=== Task goal ===
Your answer should consist only of the lines below from the one with "Click the 0.00 spread value" through the one with "The width and", copied exactly.

=== Data for review ===
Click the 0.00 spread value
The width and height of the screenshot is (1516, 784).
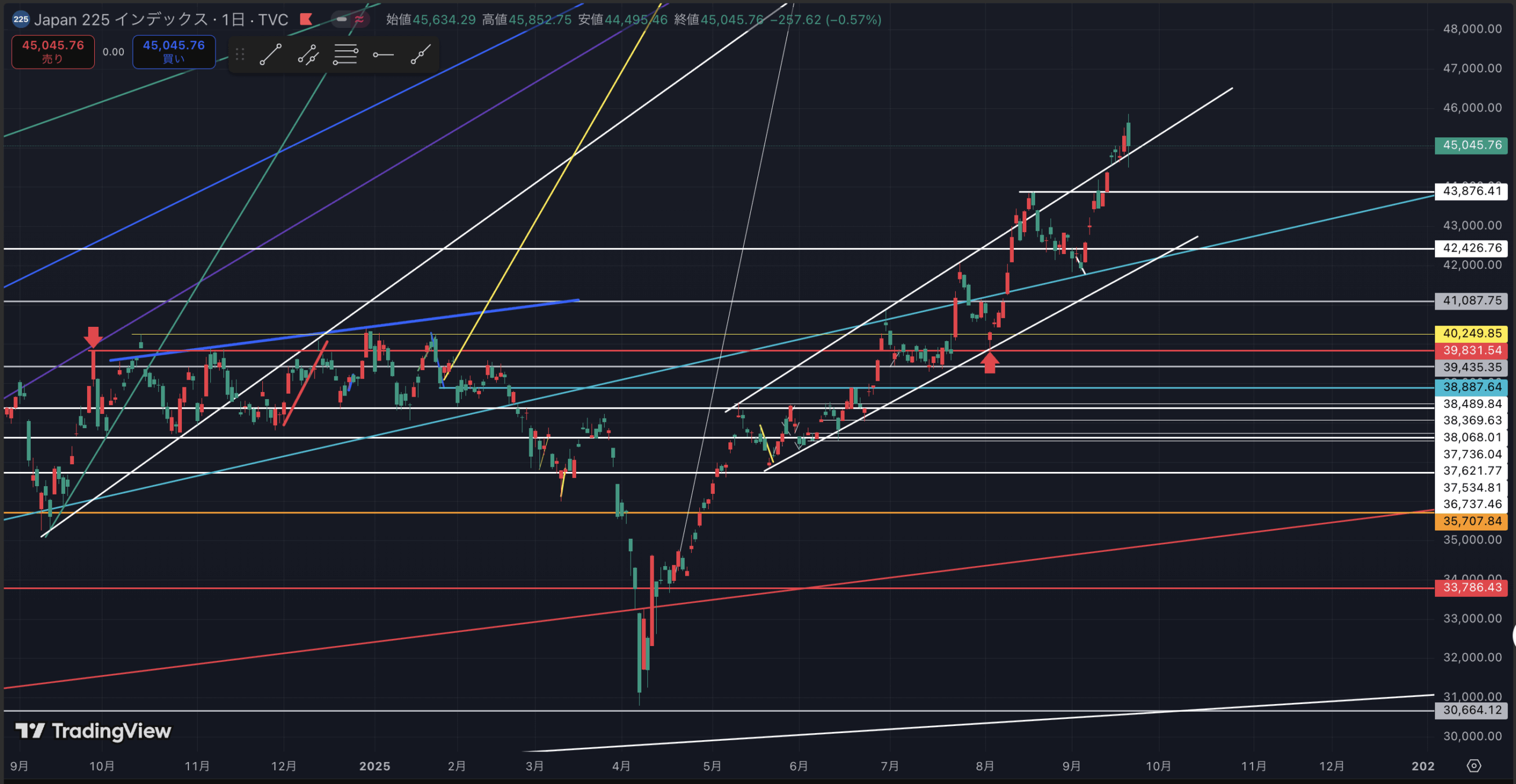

==

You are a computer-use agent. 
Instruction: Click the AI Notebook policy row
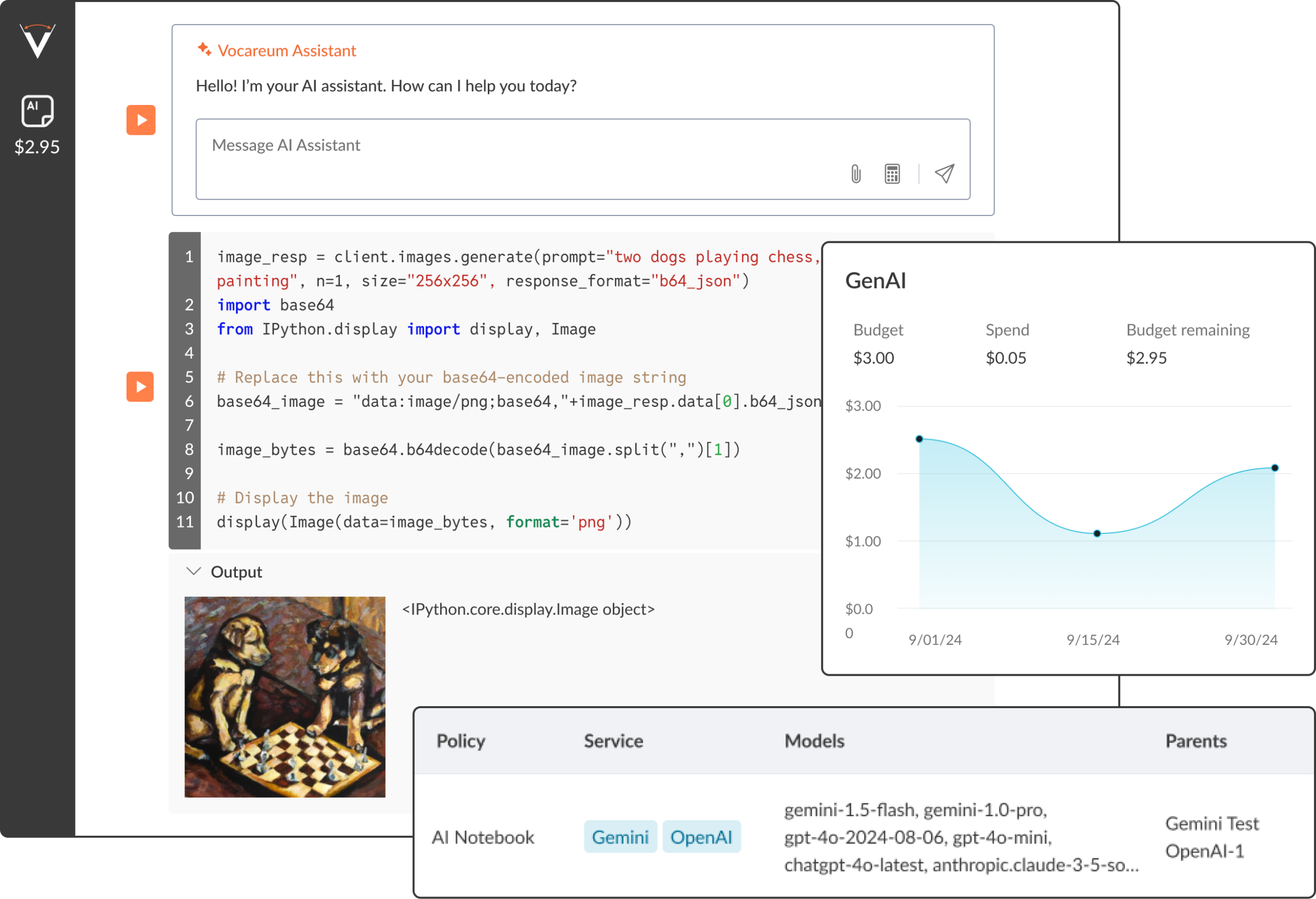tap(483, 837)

=== Solution for this task ===
Click the 0.00 spread value
The width and height of the screenshot is (1516, 784).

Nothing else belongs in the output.